**Records**.

§ §

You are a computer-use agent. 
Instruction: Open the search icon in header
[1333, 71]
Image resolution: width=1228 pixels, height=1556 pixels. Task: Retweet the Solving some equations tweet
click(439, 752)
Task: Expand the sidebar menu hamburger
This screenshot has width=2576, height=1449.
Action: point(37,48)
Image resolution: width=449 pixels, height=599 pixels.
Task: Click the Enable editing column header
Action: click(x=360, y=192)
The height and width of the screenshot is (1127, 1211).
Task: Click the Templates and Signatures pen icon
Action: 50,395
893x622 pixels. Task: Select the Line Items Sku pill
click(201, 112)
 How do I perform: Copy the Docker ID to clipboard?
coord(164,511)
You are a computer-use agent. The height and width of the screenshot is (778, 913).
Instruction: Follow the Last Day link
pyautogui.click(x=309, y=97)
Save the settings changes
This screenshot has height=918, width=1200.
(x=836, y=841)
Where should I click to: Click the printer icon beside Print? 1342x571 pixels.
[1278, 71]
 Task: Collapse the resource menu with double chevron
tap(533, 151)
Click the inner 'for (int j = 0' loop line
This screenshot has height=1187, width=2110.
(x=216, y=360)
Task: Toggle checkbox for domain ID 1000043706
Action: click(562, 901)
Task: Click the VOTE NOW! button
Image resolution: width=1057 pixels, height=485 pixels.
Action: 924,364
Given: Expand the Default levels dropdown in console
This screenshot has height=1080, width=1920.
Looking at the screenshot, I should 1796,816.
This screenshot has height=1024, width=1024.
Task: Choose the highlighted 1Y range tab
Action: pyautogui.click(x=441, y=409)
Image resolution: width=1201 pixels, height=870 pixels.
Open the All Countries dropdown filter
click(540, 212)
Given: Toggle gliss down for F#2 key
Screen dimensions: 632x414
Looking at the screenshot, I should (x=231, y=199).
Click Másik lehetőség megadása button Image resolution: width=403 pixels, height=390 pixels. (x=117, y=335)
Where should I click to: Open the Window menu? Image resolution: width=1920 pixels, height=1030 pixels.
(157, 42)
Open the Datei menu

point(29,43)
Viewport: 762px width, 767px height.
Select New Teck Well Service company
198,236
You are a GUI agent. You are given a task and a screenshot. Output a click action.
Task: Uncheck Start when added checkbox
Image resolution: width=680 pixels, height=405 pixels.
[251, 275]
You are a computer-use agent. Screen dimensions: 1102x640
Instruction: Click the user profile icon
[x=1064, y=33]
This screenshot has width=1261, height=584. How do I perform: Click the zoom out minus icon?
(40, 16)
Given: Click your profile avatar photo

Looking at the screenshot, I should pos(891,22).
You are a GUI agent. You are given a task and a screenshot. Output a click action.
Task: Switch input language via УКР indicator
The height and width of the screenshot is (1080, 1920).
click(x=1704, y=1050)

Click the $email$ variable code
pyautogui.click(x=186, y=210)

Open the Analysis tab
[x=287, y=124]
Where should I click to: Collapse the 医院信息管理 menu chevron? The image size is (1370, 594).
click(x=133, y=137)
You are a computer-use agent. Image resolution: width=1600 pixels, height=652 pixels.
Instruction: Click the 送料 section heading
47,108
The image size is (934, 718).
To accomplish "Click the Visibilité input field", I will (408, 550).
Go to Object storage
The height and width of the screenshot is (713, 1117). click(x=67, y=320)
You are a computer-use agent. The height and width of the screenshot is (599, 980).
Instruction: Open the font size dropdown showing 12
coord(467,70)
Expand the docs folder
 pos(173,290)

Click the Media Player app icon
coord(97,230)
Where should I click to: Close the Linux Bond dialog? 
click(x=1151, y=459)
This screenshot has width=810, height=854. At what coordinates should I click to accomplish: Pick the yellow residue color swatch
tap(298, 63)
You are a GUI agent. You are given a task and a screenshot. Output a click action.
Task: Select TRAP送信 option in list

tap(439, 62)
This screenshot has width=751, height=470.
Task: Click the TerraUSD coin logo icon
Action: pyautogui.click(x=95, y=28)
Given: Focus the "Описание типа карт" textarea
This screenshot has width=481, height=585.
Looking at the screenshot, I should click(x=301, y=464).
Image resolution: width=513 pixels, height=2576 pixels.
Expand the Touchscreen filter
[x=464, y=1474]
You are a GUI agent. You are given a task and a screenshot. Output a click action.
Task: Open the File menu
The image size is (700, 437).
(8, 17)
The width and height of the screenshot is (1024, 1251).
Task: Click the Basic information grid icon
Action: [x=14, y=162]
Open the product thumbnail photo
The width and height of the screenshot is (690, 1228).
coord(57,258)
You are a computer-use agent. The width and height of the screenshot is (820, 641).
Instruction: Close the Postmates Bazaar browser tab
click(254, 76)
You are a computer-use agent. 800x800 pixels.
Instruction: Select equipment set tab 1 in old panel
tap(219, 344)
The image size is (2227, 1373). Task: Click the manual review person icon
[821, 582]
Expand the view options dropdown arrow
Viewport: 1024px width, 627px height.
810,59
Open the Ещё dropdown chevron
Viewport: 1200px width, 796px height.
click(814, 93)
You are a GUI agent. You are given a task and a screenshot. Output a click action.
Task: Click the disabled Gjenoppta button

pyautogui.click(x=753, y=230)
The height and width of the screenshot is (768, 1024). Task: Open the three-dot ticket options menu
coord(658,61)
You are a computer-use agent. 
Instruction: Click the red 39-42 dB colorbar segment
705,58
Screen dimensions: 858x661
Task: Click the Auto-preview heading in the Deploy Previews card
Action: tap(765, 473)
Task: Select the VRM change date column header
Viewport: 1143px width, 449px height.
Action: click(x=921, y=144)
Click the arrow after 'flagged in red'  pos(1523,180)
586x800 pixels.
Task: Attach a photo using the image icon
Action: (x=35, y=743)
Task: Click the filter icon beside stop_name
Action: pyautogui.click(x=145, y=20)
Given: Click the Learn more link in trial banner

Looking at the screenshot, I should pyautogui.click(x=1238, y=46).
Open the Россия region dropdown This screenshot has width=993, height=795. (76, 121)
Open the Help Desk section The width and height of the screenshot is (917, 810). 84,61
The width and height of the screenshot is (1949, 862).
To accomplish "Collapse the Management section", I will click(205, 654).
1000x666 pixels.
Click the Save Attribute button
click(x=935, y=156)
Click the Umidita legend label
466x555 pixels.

§ §

**WHAT YOU ARE ASKED TO DO**.
Please substitute "Step" for "Instruction" throughout the entries above and write them all out again, keeping everything else the same.

**RESPONSE TO THE EXERCISE**.
You are a computer-use agent. 
Step: Open the search icon in header
[1333, 71]
Image resolution: width=1228 pixels, height=1556 pixels. Task: Retweet the Solving some equations tweet
click(439, 752)
Task: Expand the sidebar menu hamburger
This screenshot has width=2576, height=1449.
Action: point(37,48)
Image resolution: width=449 pixels, height=599 pixels.
Task: Click the Enable editing column header
Action: click(x=360, y=192)
The height and width of the screenshot is (1127, 1211).
Task: Click the Templates and Signatures pen icon
Action: 50,395
893x622 pixels. Task: Select the Line Items Sku pill
click(201, 112)
 How do I perform: Copy the Docker ID to clipboard?
coord(164,511)
You are a computer-use agent. The height and width of the screenshot is (778, 913).
Step: Follow the Last Day link
pyautogui.click(x=309, y=97)
Save the settings changes
This screenshot has height=918, width=1200.
(x=836, y=841)
Where should I click to: Click the printer icon beside Print? 1342x571 pixels.
[1278, 71]
 Task: Collapse the resource menu with double chevron
tap(533, 151)
Click the inner 'for (int j = 0' loop line
This screenshot has height=1187, width=2110.
(x=216, y=360)
Task: Toggle checkbox for domain ID 1000043706
Action: click(562, 901)
Task: Click the VOTE NOW! button
Image resolution: width=1057 pixels, height=485 pixels.
Action: 924,364
Given: Expand the Default levels dropdown in console
This screenshot has height=1080, width=1920.
Looking at the screenshot, I should 1796,816.
This screenshot has height=1024, width=1024.
Task: Choose the highlighted 1Y range tab
Action: pyautogui.click(x=441, y=409)
Image resolution: width=1201 pixels, height=870 pixels.
Open the All Countries dropdown filter
click(540, 212)
Given: Toggle gliss down for F#2 key
Screen dimensions: 632x414
Looking at the screenshot, I should (x=231, y=199).
Click Másik lehetőség megadása button Image resolution: width=403 pixels, height=390 pixels. (x=117, y=335)
Where should I click to: Open the Window menu? Image resolution: width=1920 pixels, height=1030 pixels.
(157, 42)
Open the Datei menu

point(29,43)
Viewport: 762px width, 767px height.
Select New Teck Well Service company
198,236
You are a GUI agent. You are given a task and a screenshot. Output a click action.
Task: Uncheck Start when added checkbox
Image resolution: width=680 pixels, height=405 pixels.
[251, 275]
You are a computer-use agent. Screen dimensions: 1102x640
Step: Click the user profile icon
[x=1064, y=33]
This screenshot has width=1261, height=584. How do I perform: Click the zoom out minus icon?
(40, 16)
Given: Click your profile avatar photo

Looking at the screenshot, I should pos(891,22).
You are a GUI agent. You are given a task and a screenshot. Output a click action.
Task: Switch input language via УКР indicator
The height and width of the screenshot is (1080, 1920).
click(x=1704, y=1050)

Click the $email$ variable code
pyautogui.click(x=186, y=210)

Open the Analysis tab
[x=287, y=124]
Where should I click to: Collapse the 医院信息管理 menu chevron? The image size is (1370, 594).
click(x=133, y=137)
You are a computer-use agent. Image resolution: width=1600 pixels, height=652 pixels.
Step: Click the 送料 section heading
47,108
The image size is (934, 718).
To accomplish "Click the Visibilité input field", I will (408, 550).
Go to Object storage
The height and width of the screenshot is (713, 1117). click(x=67, y=320)
You are a computer-use agent. The height and width of the screenshot is (599, 980).
Step: Open the font size dropdown showing 12
coord(467,70)
Expand the docs folder
 pos(173,290)

Click the Media Player app icon
coord(97,230)
Where should I click to: Close the Linux Bond dialog? 
click(x=1151, y=459)
This screenshot has width=810, height=854. At what coordinates should I click to accomplish: Pick the yellow residue color swatch
tap(298, 63)
You are a GUI agent. You are given a task and a screenshot. Output a click action.
Task: Select TRAP送信 option in list

tap(439, 62)
This screenshot has width=751, height=470.
Task: Click the TerraUSD coin logo icon
Action: pyautogui.click(x=95, y=28)
Given: Focus the "Описание типа карт" textarea
This screenshot has width=481, height=585.
Looking at the screenshot, I should click(x=301, y=464).
Image resolution: width=513 pixels, height=2576 pixels.
Expand the Touchscreen filter
[x=464, y=1474]
You are a GUI agent. You are given a task and a screenshot. Output a click action.
Task: Open the File menu
The image size is (700, 437).
(8, 17)
The width and height of the screenshot is (1024, 1251).
Task: Click the Basic information grid icon
Action: [x=14, y=162]
Open the product thumbnail photo
The width and height of the screenshot is (690, 1228).
coord(57,258)
You are a computer-use agent. The width and height of the screenshot is (820, 641).
Step: Close the Postmates Bazaar browser tab
click(254, 76)
You are a computer-use agent. 800x800 pixels.
Step: Select equipment set tab 1 in old panel
tap(219, 344)
The image size is (2227, 1373). Task: Click the manual review person icon
[821, 582]
Expand the view options dropdown arrow
Viewport: 1024px width, 627px height.
810,59
Open the Ещё dropdown chevron
Viewport: 1200px width, 796px height.
click(814, 93)
You are a GUI agent. You are given a task and a screenshot. Output a click action.
Task: Click the disabled Gjenoppta button

pyautogui.click(x=753, y=230)
The height and width of the screenshot is (768, 1024). Task: Open the three-dot ticket options menu
coord(658,61)
You are a computer-use agent. 
Step: Click the red 39-42 dB colorbar segment
705,58
Screen dimensions: 858x661
Task: Click the Auto-preview heading in the Deploy Previews card
Action: tap(765, 473)
Task: Select the VRM change date column header
Viewport: 1143px width, 449px height.
Action: click(x=921, y=144)
Click the arrow after 'flagged in red'  pos(1523,180)
586x800 pixels.
Task: Attach a photo using the image icon
Action: (x=35, y=743)
Task: Click the filter icon beside stop_name
Action: pyautogui.click(x=145, y=20)
Given: Click the Learn more link in trial banner

Looking at the screenshot, I should pyautogui.click(x=1238, y=46).
Open the Россия region dropdown This screenshot has width=993, height=795. (76, 121)
Open the Help Desk section The width and height of the screenshot is (917, 810). 84,61
The width and height of the screenshot is (1949, 862).
To accomplish "Collapse the Management section", I will click(205, 654).
1000x666 pixels.
Click the Save Attribute button
click(x=935, y=156)
Click the Umidita legend label
466x555 pixels.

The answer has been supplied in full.